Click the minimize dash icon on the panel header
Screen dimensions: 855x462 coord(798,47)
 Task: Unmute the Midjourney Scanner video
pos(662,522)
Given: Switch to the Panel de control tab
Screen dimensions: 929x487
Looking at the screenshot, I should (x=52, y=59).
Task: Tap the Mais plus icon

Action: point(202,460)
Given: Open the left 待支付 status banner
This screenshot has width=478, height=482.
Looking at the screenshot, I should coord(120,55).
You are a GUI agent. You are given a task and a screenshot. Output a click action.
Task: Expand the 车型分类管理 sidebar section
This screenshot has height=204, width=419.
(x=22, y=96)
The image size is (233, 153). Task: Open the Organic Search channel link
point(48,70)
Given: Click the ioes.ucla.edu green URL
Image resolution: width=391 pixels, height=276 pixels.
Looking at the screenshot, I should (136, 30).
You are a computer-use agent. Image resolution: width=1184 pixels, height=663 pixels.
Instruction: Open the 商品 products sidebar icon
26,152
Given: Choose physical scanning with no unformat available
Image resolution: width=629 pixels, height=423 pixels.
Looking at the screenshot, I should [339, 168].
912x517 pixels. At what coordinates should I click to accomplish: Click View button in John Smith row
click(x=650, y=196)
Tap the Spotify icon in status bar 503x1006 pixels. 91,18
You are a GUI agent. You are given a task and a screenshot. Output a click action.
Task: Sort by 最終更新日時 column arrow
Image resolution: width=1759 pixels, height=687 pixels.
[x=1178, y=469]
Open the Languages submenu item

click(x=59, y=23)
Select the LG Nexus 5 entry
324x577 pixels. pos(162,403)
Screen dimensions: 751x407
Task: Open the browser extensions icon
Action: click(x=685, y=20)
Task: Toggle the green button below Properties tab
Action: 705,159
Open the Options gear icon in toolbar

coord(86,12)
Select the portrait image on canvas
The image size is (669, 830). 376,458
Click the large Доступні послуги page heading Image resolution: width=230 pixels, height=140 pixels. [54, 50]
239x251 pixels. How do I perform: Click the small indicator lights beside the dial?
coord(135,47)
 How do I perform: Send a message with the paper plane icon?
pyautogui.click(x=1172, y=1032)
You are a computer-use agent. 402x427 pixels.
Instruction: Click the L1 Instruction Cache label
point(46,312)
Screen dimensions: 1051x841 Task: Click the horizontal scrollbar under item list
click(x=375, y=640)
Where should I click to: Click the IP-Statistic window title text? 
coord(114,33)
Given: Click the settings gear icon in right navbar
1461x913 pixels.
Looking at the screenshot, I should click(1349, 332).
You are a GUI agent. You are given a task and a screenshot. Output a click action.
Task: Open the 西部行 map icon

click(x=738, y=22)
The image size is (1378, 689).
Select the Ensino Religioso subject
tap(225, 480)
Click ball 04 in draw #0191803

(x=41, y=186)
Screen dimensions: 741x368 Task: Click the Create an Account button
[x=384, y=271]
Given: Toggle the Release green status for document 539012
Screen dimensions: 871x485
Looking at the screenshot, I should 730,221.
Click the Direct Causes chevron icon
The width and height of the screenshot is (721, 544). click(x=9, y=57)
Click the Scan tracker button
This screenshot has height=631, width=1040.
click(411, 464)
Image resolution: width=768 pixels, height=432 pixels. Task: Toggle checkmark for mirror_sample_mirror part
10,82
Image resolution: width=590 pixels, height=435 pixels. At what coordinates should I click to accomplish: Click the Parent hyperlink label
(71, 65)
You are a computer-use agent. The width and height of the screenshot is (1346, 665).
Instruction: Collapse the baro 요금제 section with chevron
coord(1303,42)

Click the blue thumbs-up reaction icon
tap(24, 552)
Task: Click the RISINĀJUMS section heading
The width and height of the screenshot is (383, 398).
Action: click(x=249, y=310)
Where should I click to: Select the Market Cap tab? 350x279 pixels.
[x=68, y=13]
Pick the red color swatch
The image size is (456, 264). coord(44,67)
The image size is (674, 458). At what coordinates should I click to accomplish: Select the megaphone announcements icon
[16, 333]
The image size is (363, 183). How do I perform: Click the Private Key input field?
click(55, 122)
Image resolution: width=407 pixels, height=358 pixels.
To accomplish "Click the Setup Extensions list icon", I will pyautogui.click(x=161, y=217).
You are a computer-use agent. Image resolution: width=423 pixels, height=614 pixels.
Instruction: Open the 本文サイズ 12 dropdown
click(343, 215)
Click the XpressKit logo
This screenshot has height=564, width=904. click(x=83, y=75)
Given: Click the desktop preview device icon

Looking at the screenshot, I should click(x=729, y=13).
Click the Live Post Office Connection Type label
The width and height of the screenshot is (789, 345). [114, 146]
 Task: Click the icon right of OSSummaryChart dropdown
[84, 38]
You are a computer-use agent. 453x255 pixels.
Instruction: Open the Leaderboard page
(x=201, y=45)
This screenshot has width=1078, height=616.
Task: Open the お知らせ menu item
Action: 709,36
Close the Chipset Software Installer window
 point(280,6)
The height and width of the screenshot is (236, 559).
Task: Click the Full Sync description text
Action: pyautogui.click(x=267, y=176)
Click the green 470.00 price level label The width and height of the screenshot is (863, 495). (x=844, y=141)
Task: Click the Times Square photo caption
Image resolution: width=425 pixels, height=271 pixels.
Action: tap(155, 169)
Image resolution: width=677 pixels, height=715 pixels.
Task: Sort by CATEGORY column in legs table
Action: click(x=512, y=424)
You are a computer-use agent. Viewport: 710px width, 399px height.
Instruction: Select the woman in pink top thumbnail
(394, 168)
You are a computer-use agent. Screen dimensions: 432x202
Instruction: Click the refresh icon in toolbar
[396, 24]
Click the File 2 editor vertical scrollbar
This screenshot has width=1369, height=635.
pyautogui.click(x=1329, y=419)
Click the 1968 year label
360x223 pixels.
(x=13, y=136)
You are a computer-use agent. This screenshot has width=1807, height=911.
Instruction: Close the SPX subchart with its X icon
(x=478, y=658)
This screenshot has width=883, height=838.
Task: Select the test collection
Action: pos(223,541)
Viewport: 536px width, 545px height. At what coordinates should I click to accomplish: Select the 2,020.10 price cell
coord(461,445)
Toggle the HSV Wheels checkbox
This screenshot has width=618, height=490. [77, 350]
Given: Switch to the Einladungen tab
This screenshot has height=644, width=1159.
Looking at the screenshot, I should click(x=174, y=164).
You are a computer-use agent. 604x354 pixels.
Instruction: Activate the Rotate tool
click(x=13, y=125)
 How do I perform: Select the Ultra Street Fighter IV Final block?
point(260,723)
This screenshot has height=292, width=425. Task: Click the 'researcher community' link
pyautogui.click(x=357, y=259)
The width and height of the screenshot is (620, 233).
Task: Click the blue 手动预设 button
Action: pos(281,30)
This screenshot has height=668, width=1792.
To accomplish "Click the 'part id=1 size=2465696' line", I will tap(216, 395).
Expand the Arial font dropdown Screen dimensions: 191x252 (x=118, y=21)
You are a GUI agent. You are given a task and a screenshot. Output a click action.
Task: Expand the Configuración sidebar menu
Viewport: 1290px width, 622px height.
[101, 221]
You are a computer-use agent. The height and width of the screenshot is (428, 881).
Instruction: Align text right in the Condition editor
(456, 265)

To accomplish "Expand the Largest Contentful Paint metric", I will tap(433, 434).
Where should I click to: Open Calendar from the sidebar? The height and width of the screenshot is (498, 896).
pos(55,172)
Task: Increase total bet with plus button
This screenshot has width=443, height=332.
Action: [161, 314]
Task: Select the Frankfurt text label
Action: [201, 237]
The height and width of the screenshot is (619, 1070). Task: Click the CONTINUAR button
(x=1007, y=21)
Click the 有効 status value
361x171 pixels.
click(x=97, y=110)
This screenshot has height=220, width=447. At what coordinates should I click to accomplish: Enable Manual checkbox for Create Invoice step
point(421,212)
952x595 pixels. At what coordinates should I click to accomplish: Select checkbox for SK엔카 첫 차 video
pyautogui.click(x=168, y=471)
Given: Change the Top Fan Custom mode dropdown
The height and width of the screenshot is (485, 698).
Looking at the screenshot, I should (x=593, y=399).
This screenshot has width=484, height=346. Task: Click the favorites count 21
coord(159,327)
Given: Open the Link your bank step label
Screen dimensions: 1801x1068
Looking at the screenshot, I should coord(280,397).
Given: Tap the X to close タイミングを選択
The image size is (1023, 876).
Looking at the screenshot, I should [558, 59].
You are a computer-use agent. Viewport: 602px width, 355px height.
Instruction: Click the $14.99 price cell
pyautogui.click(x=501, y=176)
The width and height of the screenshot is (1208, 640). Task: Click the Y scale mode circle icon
════════
- _Exercise_
Reproduce each line of the records in which the word "mode" appears.

- _Answer_
Given: Change the Top Fan Custom mode dropdown
The width and height of the screenshot is (1208, 640). Task: Click the Y scale mode circle icon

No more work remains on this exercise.